The second hurdle is that Florida’s scholarship students are spread out, which represents a strength of the program. They represent, on average, only 24 percent of the total enrollment at the 1,314 private schools they attend. Conversely, three of every four students at those schools pay their own private tuition, which means their parents have helped establish the testing expectations and are not likely to be clamoring for a state test that, in its current form and use, is unpopular in both public and private schools.
So these schools, if forced to give the state test, would likely administer two rounds – a nationally norm-referenced test for the majority of students and a state test for the scholarship students. What does that look like for the 58 schools that currently serve only one scholarship student or the 359 schools with fewer than 10? What would that mean, to use one example, for the highly regarded and high-end prep school in St. Petersburg, Admiral Farragut Academy, which serves 21 scholarship students among its enrollment of 400 and accepts the $4,335 scholarship as full payment? Would those students lose out on a remarkable learning environment?
This context here is offered not as an excuse, but a reality check.

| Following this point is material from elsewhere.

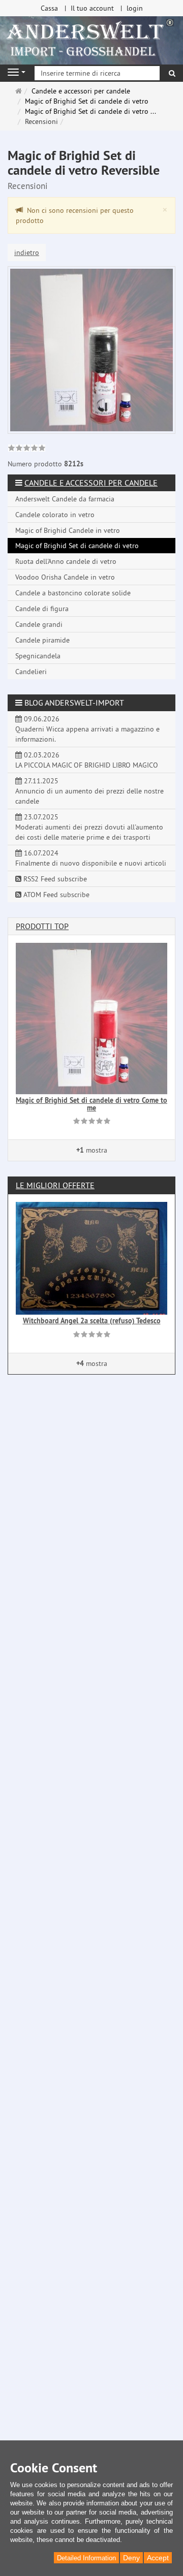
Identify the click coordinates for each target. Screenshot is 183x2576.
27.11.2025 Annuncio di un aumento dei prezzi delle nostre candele (89, 791)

The current scholarship testing requirement is six years old, allows for direct correlation to the state test through a common statistical practice called “concordance,” and is providing useful academic information about the struggling and low-income students who take part. Maybe scholarship and public school students should take the same test, but it’s certainly worth weighing whether the added value would be accompanied by any unforeseen costs. This is an important and highly appropriate debate. It is best examined in all its dimensions.